- Task description -
For the entries below, the result should be an exact transcription of the lines from the one with "[Opens a widget" up to and including the one with "[Adaugă la favorite] (256, 236)", and only those.

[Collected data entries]
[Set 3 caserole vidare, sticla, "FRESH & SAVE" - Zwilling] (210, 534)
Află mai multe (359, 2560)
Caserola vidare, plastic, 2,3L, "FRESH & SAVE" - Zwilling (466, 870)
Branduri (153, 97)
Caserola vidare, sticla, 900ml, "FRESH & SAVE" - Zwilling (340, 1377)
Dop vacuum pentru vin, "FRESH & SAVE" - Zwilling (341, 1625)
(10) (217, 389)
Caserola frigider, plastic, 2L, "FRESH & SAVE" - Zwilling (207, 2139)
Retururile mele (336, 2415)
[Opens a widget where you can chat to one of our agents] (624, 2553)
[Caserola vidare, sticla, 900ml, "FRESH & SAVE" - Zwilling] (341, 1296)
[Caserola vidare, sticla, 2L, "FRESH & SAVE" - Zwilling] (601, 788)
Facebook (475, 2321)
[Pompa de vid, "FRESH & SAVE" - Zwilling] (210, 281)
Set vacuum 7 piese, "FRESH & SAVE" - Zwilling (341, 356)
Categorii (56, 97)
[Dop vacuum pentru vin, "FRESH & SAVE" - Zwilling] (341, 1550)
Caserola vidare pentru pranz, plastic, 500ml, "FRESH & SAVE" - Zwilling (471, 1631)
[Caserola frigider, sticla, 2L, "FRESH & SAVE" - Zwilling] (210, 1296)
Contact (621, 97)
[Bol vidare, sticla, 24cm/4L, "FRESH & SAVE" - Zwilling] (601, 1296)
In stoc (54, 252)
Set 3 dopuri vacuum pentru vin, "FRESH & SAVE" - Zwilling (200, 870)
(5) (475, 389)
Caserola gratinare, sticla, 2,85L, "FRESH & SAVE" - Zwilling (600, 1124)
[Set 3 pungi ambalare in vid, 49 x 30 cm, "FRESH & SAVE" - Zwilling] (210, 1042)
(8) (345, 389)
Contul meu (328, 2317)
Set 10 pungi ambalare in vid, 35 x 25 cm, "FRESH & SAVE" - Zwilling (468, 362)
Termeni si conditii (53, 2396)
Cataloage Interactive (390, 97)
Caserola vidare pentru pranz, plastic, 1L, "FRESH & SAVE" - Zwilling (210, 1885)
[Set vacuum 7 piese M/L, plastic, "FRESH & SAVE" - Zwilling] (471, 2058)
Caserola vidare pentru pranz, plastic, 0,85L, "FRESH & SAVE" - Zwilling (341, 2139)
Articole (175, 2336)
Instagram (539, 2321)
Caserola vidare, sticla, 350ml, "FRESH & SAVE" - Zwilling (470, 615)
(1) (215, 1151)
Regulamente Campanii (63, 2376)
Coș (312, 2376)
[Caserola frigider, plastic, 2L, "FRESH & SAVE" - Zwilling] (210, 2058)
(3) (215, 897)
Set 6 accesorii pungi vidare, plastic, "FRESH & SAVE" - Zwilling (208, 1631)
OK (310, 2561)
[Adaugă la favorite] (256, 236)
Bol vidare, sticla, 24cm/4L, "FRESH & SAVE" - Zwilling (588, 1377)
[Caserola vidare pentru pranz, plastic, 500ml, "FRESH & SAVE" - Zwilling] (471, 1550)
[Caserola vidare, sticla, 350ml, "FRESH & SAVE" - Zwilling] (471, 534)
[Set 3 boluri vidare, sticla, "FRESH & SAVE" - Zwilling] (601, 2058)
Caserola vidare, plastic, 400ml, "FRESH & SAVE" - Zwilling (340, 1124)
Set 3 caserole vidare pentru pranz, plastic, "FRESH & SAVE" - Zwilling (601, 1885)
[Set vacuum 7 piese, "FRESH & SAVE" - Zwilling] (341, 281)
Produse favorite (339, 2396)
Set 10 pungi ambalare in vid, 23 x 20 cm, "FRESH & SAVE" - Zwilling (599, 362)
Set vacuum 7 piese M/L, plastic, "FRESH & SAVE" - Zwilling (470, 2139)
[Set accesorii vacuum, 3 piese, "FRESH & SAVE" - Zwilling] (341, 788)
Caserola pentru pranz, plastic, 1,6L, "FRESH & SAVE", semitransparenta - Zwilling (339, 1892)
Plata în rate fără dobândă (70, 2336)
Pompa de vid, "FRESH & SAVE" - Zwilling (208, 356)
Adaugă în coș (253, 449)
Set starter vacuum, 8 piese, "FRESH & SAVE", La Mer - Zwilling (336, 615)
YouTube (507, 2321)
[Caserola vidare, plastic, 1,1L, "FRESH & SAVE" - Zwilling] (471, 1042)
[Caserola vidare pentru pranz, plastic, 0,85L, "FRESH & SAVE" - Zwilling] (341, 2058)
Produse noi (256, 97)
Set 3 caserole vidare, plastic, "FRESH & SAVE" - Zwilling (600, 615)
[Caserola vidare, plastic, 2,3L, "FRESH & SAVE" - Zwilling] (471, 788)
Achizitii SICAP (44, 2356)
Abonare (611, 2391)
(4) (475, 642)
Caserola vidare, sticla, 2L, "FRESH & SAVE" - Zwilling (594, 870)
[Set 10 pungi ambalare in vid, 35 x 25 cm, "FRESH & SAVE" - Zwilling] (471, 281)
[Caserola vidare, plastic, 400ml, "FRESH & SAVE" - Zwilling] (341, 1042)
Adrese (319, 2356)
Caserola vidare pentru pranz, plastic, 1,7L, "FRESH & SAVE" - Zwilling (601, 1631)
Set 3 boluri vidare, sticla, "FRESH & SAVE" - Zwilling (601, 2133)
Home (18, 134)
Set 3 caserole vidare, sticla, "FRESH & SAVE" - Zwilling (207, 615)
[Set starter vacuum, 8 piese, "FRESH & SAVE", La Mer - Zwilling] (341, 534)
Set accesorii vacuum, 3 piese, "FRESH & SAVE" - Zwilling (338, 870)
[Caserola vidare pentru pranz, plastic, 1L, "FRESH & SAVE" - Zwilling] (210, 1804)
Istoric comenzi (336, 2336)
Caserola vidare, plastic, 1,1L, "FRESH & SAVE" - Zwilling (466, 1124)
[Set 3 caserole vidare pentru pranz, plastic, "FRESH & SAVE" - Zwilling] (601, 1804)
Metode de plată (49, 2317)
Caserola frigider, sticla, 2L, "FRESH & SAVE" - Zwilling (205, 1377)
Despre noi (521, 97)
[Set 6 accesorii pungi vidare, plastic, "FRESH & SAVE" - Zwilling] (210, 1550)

- Result of this task -
[Opens a widget where you can chat to one of our agents] (624, 2553)
[Caserola vidare, sticla, 900ml, "FRESH & SAVE" - Zwilling] (341, 1296)
[Caserola vidare, sticla, 2L, "FRESH & SAVE" - Zwilling] (601, 788)
Facebook (475, 2321)
[Pompa de vid, "FRESH & SAVE" - Zwilling] (210, 281)
Set vacuum 7 piese, "FRESH & SAVE" - Zwilling (341, 356)
Categorii (56, 97)
[Dop vacuum pentru vin, "FRESH & SAVE" - Zwilling] (341, 1550)
Caserola vidare pentru pranz, plastic, 500ml, "FRESH & SAVE" - Zwilling (471, 1631)
[Caserola frigider, sticla, 2L, "FRESH & SAVE" - Zwilling] (210, 1296)
Contact (621, 97)
[Bol vidare, sticla, 24cm/4L, "FRESH & SAVE" - Zwilling] (601, 1296)
In stoc (54, 252)
Set 3 dopuri vacuum pentru vin, "FRESH & SAVE" - Zwilling (200, 870)
(5) (475, 389)
Caserola gratinare, sticla, 2,85L, "FRESH & SAVE" - Zwilling (600, 1124)
[Set 3 pungi ambalare in vid, 49 x 30 cm, "FRESH & SAVE" - Zwilling] (210, 1042)
(8) (345, 389)
Contul meu (328, 2317)
Set 10 pungi ambalare in vid, 35 x 25 cm, "FRESH & SAVE" - Zwilling (468, 362)
Termeni si conditii (53, 2396)
Cataloage Interactive (390, 97)
Caserola vidare pentru pranz, plastic, 1L, "FRESH & SAVE" - Zwilling (210, 1885)
[Set vacuum 7 piese M/L, plastic, "FRESH & SAVE" - Zwilling] (471, 2058)
Caserola vidare pentru pranz, plastic, 0,85L, "FRESH & SAVE" - Zwilling (341, 2139)
Articole (175, 2336)
Instagram (539, 2321)
Caserola vidare, sticla, 350ml, "FRESH & SAVE" - Zwilling (470, 615)
(1) (215, 1151)
Regulamente Campanii (63, 2376)
Coș (312, 2376)
[Caserola frigider, plastic, 2L, "FRESH & SAVE" - Zwilling] (210, 2058)
(3) (215, 897)
Set 6 accesorii pungi vidare, plastic, "FRESH & SAVE" - Zwilling (208, 1631)
OK (310, 2561)
[Adaugă la favorite] (256, 236)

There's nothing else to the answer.